Android phones target of hackers
Operating system that's on 80 per cent of smartphones is 'particularly vulnerable' to malware attacks, says cyber security centre
Users of Android mobile devices are at higher risk of being targeted by malicious software than users of other operating systems, according to the city's cyber security watchdog.
The Android system dominates about 80 per cent of the smartphone market, making it the top target of malicious software, or malware, said Leung Siu-cheong, a senior consultant with the Computer Emergency Response Team Co-ordination Centre. "It's particularly vulnerable due to its large number of users and comparatively lower app development cost," Leung said.
"Application-to-application communication is also more flexible for Android users than Apple's iOS system and has less stringent requirements."

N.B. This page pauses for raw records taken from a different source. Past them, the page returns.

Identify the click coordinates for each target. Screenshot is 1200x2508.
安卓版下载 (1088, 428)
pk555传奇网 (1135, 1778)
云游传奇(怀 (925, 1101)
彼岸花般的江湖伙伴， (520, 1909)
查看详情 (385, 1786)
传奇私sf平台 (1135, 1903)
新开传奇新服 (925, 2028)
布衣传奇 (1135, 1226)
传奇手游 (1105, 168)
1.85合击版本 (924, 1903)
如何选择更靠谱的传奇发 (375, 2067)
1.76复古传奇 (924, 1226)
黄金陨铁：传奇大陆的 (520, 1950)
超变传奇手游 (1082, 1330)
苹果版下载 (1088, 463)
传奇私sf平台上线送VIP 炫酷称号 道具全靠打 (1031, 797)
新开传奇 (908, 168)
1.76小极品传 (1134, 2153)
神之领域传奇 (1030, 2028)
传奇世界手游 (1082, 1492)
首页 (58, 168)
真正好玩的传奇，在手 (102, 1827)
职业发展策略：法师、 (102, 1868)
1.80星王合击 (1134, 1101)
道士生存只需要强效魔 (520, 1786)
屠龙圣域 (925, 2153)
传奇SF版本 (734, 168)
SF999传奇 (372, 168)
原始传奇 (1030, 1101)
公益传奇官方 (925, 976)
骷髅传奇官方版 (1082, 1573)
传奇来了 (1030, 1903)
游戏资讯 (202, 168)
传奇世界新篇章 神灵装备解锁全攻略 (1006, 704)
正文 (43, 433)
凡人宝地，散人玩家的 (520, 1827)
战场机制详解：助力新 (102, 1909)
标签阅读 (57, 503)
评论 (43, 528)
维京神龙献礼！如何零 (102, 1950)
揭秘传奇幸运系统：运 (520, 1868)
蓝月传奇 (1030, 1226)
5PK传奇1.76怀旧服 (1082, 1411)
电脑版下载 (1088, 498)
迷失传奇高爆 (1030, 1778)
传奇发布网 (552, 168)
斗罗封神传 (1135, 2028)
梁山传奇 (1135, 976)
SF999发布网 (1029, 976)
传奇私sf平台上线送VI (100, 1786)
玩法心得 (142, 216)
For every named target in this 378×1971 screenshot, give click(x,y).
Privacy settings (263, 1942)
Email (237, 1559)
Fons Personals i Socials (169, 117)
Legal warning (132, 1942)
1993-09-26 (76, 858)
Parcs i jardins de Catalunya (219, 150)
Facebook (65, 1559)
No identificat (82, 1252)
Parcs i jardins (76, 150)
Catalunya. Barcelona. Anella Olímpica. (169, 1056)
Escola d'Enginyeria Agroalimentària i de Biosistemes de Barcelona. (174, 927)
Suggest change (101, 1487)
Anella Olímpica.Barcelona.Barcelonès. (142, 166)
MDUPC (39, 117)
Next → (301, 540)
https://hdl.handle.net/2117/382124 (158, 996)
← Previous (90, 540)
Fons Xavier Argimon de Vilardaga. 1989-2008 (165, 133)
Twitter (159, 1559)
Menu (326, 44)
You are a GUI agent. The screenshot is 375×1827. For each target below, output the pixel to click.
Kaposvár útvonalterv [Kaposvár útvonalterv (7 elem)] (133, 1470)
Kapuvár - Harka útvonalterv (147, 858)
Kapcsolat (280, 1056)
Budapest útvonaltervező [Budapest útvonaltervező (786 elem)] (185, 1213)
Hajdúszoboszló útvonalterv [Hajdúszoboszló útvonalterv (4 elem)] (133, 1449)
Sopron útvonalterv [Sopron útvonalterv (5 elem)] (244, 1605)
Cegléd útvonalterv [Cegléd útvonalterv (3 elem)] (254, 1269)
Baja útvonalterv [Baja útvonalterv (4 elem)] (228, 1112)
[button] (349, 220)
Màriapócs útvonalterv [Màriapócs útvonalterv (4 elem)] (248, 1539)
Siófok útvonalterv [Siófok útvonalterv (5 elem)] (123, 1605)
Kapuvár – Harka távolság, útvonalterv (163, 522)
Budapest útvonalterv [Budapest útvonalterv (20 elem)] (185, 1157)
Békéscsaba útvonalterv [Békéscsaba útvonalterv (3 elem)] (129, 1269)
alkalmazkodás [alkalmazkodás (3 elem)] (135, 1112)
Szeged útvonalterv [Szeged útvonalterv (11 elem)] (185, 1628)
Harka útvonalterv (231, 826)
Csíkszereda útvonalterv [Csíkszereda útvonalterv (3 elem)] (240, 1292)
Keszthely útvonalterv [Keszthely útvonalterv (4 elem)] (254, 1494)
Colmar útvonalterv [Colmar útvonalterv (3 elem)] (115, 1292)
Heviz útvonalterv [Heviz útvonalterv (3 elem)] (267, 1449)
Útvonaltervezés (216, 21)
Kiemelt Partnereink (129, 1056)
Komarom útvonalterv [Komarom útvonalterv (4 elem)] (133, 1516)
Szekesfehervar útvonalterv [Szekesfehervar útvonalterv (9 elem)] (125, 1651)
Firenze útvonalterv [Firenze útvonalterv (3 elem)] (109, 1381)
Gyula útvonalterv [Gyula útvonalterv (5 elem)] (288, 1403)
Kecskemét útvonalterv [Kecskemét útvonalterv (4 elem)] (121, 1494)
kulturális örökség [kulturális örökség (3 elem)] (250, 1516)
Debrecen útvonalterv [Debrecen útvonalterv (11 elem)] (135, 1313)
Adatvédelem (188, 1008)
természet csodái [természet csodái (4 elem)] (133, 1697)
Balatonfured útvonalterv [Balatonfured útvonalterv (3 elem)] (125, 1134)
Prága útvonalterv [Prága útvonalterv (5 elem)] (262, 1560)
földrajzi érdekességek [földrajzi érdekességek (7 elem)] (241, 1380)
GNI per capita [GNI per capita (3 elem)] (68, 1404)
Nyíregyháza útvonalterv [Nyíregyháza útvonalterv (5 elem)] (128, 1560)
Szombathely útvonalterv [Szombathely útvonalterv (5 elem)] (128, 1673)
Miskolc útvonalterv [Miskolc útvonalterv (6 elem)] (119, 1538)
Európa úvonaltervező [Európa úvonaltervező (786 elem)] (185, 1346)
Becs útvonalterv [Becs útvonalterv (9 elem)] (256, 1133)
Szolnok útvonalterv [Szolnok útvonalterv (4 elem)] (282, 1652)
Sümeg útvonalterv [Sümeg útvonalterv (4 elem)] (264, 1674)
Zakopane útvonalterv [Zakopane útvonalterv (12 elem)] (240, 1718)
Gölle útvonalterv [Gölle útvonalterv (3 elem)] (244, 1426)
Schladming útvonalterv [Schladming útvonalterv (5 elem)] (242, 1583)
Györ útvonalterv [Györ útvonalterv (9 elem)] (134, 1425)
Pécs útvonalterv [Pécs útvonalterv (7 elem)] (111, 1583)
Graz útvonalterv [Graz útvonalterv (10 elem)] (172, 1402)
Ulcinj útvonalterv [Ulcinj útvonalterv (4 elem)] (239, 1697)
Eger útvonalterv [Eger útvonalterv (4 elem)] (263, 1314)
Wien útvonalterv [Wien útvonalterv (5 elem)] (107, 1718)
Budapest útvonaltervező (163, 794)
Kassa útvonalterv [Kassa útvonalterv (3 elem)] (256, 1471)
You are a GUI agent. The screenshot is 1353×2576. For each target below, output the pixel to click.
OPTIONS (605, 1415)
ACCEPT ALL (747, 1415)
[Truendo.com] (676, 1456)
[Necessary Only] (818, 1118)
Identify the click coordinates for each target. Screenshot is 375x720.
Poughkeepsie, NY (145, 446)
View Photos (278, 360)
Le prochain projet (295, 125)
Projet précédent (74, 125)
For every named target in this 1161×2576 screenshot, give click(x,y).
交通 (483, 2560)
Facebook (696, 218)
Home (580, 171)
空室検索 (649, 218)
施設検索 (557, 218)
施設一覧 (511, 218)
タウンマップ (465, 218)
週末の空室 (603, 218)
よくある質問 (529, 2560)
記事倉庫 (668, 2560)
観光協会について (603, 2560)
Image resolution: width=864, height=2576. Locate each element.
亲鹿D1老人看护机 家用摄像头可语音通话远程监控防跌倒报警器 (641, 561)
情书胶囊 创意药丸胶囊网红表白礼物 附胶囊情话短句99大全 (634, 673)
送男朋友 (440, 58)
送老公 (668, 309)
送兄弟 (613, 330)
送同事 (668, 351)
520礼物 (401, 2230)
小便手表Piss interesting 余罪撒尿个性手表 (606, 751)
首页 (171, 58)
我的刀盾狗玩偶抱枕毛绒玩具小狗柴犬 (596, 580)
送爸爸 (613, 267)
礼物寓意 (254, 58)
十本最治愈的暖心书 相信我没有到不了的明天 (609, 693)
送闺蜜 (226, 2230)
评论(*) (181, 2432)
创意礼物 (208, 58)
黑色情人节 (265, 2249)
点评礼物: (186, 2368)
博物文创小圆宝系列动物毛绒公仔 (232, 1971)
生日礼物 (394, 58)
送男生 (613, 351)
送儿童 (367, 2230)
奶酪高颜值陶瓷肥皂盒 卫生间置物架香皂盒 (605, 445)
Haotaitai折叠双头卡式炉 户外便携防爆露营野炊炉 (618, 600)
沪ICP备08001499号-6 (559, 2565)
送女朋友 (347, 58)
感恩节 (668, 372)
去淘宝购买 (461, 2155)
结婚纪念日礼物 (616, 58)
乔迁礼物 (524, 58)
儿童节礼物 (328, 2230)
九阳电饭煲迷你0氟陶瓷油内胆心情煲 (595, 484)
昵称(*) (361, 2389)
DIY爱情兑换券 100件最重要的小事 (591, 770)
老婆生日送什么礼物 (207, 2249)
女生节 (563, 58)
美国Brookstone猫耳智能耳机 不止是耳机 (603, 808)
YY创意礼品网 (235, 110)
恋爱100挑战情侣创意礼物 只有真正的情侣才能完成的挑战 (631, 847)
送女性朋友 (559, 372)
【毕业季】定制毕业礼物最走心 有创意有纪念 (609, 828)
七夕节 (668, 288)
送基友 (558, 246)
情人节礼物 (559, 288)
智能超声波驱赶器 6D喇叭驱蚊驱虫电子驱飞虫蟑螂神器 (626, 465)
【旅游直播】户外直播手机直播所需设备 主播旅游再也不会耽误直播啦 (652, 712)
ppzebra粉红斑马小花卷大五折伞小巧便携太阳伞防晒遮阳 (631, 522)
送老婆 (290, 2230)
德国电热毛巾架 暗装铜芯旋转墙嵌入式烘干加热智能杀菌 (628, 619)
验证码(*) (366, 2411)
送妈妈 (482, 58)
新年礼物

A recent study by the centre identified at least six out of 180 phone apps as being at high risk of attack. The analysis was done based on apps available in Google's Play Store. Three of the six were withdrawn from Google's Hong Kong store. All of them were free apps, ranging from video streaming and games to fortune-telling.
Several of the apps were found with malware, such as the Android.Trojan.Generic, a backdoor trojan virus, which runs in the background and allows remote access to the infected device. That means access to sensitive information such as internet activity, passwords, location and International Mobile Station Equipment Identity (IMEI) - a unique 15-digit identifier built into every mobile device.
Others were found to have dangerous "advertisement plug-ins". Ad plug-ins come packaged with the apps and can be downloaded and installed without a user's permission. Once installed, adware can collect information about the mobile device without approval. It can then be passed on.
"Many people often forget smartphones are also computers and they think there is no need to install anti-virus software," Leung said, adding there was a lack of awareness of cyber security for mobile devices in the city.
"There are more types of malware on smartphones than PCs, so people must do more to protect themselves," Leung said.
He encouraged users to keep their apps to a minimum and to delete the ones they rarely use.
The centre will conduct a "cyber drill" in November to test the response of mobile network operators and internet service providers to large-scale cyberattacks.